● Task details
Show each line of the listing below that contains the word "bottom". Case matters.

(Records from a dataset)

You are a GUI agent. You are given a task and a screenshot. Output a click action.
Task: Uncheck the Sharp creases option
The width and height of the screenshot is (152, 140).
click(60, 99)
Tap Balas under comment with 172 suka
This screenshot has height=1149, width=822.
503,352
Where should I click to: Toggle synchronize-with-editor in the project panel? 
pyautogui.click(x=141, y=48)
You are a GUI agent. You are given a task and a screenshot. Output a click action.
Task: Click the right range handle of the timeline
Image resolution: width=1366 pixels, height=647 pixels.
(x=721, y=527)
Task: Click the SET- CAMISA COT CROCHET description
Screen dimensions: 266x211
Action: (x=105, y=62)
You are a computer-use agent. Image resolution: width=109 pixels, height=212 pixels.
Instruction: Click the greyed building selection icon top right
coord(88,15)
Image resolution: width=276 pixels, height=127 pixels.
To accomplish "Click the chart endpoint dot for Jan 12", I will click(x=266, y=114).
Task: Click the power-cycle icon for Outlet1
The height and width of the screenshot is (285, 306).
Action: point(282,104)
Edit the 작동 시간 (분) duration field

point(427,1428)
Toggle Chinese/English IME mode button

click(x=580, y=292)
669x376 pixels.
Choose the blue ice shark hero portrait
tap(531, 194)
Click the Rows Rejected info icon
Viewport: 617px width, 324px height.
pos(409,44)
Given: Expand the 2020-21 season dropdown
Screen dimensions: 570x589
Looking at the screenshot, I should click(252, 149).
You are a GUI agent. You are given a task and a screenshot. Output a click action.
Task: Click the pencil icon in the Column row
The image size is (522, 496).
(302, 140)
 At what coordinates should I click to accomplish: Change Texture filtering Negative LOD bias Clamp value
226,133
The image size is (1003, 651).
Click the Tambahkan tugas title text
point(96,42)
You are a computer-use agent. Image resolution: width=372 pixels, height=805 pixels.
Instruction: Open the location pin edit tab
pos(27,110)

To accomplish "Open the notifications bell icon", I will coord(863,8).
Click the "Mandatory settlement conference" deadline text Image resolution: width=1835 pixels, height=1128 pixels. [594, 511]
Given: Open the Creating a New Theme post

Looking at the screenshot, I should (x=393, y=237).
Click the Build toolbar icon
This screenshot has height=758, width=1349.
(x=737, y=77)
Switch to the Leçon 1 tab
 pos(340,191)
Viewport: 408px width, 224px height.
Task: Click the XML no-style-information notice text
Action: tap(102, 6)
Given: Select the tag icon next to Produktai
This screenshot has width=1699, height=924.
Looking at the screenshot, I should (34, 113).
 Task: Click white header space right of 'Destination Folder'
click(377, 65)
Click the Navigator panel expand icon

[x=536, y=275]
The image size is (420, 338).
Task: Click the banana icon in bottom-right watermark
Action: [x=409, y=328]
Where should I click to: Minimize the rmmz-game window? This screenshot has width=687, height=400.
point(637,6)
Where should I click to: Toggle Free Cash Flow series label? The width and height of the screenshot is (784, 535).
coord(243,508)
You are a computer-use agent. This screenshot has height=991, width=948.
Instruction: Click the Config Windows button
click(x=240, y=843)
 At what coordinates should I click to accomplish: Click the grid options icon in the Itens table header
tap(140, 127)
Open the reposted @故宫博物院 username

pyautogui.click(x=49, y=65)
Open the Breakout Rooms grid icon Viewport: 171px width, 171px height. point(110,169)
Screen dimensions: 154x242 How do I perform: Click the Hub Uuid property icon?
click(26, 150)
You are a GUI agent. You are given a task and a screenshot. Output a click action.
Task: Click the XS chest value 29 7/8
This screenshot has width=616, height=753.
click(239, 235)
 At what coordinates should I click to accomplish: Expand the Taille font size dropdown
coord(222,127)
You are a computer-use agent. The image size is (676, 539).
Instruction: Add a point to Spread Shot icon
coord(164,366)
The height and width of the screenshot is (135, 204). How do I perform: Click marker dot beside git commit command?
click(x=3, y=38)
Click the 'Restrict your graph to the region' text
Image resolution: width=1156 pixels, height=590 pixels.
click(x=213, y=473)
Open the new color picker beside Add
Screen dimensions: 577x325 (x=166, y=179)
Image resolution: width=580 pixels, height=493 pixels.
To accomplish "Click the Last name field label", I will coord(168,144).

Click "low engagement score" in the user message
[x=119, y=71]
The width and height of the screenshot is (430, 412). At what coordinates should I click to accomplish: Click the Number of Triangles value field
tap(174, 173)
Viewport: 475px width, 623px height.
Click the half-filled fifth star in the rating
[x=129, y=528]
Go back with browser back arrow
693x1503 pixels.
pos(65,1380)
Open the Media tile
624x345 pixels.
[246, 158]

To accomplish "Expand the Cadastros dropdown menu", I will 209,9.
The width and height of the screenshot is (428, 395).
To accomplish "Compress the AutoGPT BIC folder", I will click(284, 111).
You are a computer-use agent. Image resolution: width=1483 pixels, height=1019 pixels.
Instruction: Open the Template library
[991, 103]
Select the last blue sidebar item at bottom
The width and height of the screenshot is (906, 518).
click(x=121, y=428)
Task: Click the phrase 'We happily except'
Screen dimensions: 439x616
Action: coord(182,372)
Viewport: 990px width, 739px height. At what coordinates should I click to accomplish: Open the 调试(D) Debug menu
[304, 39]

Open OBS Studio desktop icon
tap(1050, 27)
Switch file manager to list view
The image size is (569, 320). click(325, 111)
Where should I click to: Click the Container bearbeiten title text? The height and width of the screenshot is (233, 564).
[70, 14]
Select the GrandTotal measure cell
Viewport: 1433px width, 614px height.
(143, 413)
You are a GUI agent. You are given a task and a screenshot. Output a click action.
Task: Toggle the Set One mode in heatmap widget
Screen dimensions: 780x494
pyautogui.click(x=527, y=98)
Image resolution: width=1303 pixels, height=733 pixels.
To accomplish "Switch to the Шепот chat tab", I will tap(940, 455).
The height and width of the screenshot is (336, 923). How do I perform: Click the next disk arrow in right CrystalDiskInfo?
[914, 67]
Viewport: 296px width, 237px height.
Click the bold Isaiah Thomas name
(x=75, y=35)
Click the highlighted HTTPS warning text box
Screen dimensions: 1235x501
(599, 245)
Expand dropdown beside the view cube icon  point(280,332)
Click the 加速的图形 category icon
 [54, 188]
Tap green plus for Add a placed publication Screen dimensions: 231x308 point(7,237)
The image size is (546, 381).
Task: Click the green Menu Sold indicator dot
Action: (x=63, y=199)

● Exercise response
Task: Click the banana icon in bottom-right watermark
Select the last blue sidebar item at bottom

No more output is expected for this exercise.